*** Source information ***

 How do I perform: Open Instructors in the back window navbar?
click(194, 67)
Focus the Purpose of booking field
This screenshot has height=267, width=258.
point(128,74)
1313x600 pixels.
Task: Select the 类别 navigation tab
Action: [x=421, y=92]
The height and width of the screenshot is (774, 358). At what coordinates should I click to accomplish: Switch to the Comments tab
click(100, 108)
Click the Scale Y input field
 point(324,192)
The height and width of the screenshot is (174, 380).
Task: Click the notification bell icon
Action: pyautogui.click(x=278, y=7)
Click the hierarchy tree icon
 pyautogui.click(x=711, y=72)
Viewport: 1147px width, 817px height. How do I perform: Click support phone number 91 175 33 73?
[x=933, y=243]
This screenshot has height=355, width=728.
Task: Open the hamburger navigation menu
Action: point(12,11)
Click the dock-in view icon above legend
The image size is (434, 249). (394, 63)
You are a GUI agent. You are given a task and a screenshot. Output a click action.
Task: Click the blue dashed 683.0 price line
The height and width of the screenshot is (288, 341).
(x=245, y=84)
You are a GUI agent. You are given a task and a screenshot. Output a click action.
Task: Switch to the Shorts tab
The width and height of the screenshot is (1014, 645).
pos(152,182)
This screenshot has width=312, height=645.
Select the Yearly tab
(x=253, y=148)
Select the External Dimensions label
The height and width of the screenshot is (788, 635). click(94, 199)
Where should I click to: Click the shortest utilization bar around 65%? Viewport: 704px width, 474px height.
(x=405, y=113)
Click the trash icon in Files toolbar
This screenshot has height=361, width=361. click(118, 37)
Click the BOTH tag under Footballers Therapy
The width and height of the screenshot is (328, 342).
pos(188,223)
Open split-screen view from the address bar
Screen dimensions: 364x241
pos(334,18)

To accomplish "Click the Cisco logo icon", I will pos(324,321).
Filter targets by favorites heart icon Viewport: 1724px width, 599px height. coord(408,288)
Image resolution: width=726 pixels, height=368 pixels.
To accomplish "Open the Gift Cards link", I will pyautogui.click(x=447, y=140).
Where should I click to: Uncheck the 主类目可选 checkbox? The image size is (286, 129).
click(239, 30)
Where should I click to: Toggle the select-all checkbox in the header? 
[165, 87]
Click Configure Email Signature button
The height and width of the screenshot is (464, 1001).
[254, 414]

*** End of Source information ***

#### Work order
Repeat the records above exactly, from the first line to the last.

#### Result of the task
 How do I perform: Open Instructors in the back window navbar?
click(194, 67)
Focus the Purpose of booking field
This screenshot has height=267, width=258.
point(128,74)
1313x600 pixels.
Task: Select the 类别 navigation tab
Action: [x=421, y=92]
The height and width of the screenshot is (774, 358). At what coordinates should I click to accomplish: Switch to the Comments tab
click(100, 108)
Click the Scale Y input field
 point(324,192)
The height and width of the screenshot is (174, 380).
Task: Click the notification bell icon
Action: pyautogui.click(x=278, y=7)
Click the hierarchy tree icon
 pyautogui.click(x=711, y=72)
Viewport: 1147px width, 817px height. How do I perform: Click support phone number 91 175 33 73?
[x=933, y=243]
This screenshot has height=355, width=728.
Task: Open the hamburger navigation menu
Action: point(12,11)
Click the dock-in view icon above legend
The image size is (434, 249). (394, 63)
You are a GUI agent. You are given a task and a screenshot. Output a click action.
Task: Click the blue dashed 683.0 price line
The height and width of the screenshot is (288, 341).
(x=245, y=84)
You are a GUI agent. You are given a task and a screenshot. Output a click action.
Task: Switch to the Shorts tab
The width and height of the screenshot is (1014, 645).
pos(152,182)
This screenshot has width=312, height=645.
Select the Yearly tab
(x=253, y=148)
Select the External Dimensions label
The height and width of the screenshot is (788, 635). click(94, 199)
Where should I click to: Click the shortest utilization bar around 65%? Viewport: 704px width, 474px height.
(x=405, y=113)
Click the trash icon in Files toolbar
This screenshot has height=361, width=361. click(118, 37)
Click the BOTH tag under Footballers Therapy
The width and height of the screenshot is (328, 342).
pos(188,223)
Open split-screen view from the address bar
Screen dimensions: 364x241
pos(334,18)

To accomplish "Click the Cisco logo icon", I will pos(324,321).
Filter targets by favorites heart icon Viewport: 1724px width, 599px height. coord(408,288)
Image resolution: width=726 pixels, height=368 pixels.
To accomplish "Open the Gift Cards link", I will pyautogui.click(x=447, y=140).
Where should I click to: Uncheck the 主类目可选 checkbox? The image size is (286, 129).
click(239, 30)
Where should I click to: Toggle the select-all checkbox in the header? 
[165, 87]
Click Configure Email Signature button
The height and width of the screenshot is (464, 1001).
[254, 414]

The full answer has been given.